Middle East hit with TopHat campaign exploiting popular third party services
Middle East hit with TopHat campaign exploiting popular third party services

A wave of attacks leveraging the popular third-party services Google+, Pastebin, and bit.ly is targeting individuals and organizations within the Palestinian Territories.

Dubbed “TopHat” the campaign uses Arabic language decoy documents related to current political events to lure victims into opening the documents and subsequently infecting themselves with malware from the “Scote” family, Palo Alto Networks Unit 42 researchers said in a Jan. 26 blog post.

“The ultimate payload is a new malware family that we have dubbed “Scote” based on strings we found within the malware samples, researchers said in the post. “Scote provides backdoor access for an attacker and we have observed it collecting command and control (C2) information from Pastebin links as well as Google+ profiles.”

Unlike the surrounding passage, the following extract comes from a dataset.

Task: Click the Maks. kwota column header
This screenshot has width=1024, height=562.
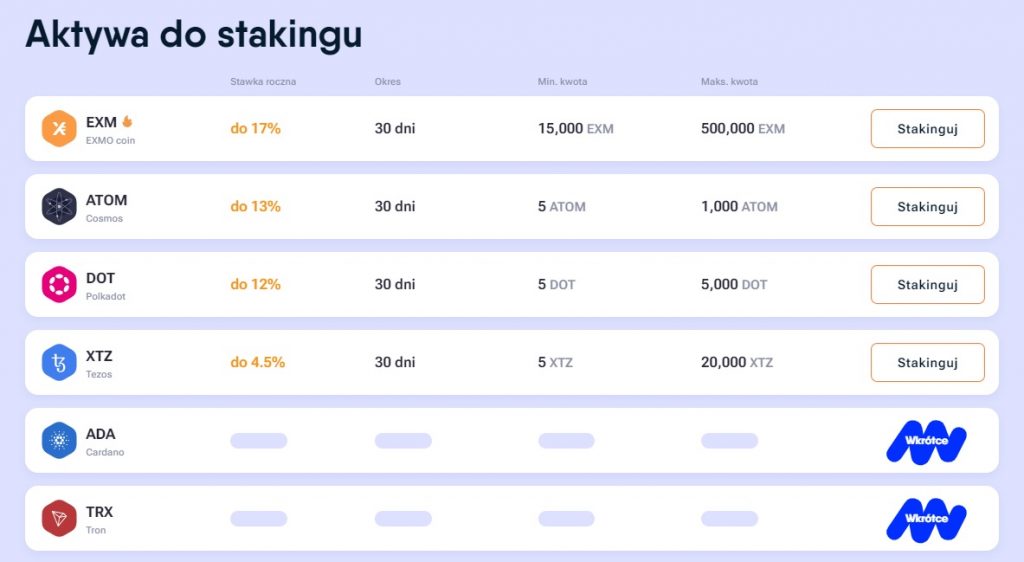Action: [729, 82]
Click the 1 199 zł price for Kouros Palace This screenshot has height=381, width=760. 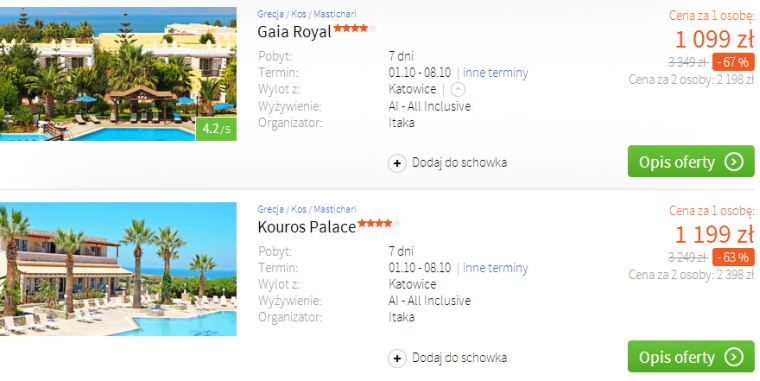(714, 235)
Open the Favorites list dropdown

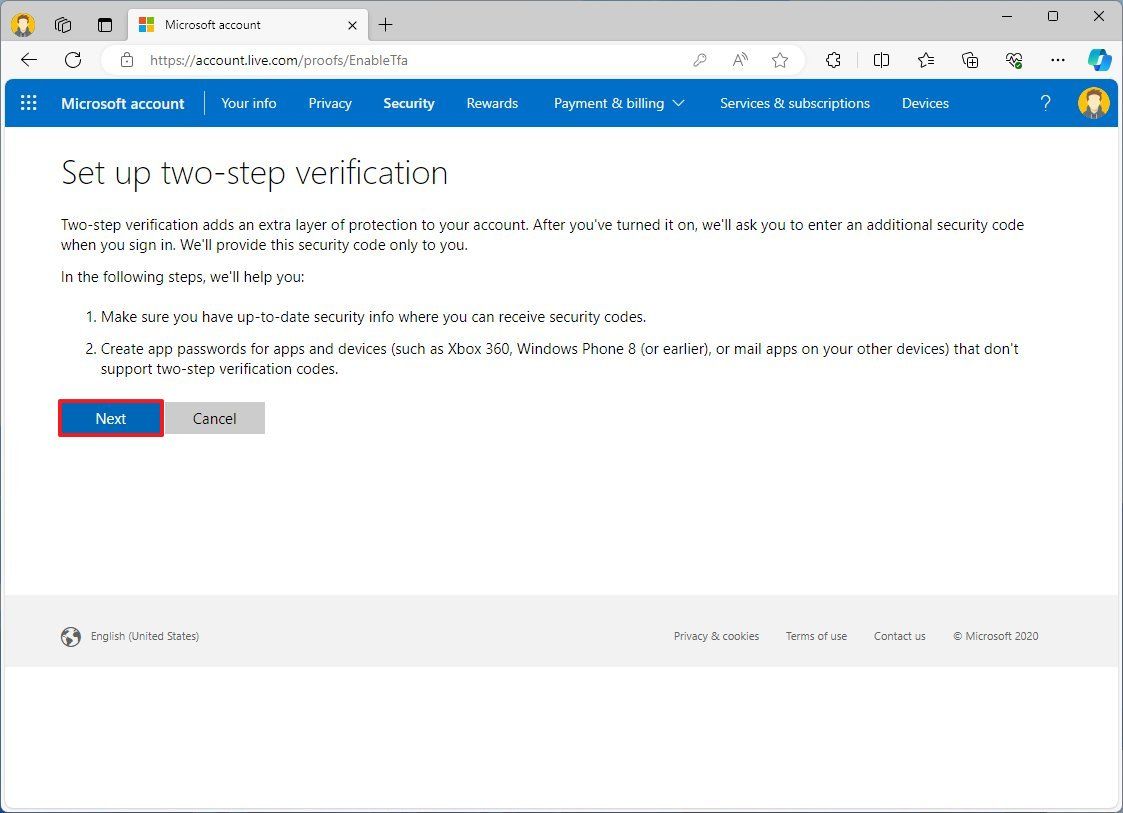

The malware uses bit.ly links obscured the C2 URLs so victims could not evaluate the legitimacy of the final site prior to clicking it. The attacks spotted by researchers began in early September 2017 and in a few instances, original filenames of the identified samples were written in Arabic.

Attacks are deployed using four different techniques, two of which involve malicious RTF files, one involving self-extracting Windows executables, and a final using RAR archives.

One of the a malicious RTF techniques included the use of malicious RTFs that made a HTTP request to a malicious site, while the other exploited CVE-2017-0199 a Microsoft Office/WordPad remote code execution (RCE) vulnerability that was patched by Microsoft in September 2017.

The other attack techniques made use the “Don't Kill My Cat or DKMC” DKMC attacks which enable an attacker to load a legitimate bitmap (BMP) file that contains shellcode within it and the final technique involved Self-extracting Executables files to both load a decoy document and spawn an instance of Scote.

 The malware also employs various tricks and tactics to evade detection but ultimately provides relatively little functionality to the attackers once deployed possibly because the malware is still in active development.  

The TopHat campaign has some overlap with the DustySky campaign when the attacker was identified to be submitting their files for testing purposes, according to a January 2016 Clearsky report.  DustySky has been in use since May 2015 by groups such as the the Molerats (aka Gaza cybergang) in targeted malicious email.

Researchers tracked the apparent author while they were testing the malware enabling the researchers to both note changes made over time as well as observe other malware being submitted by the author.The author was also spotted submitting files which appeared to be new variants of the DustySky Core malware.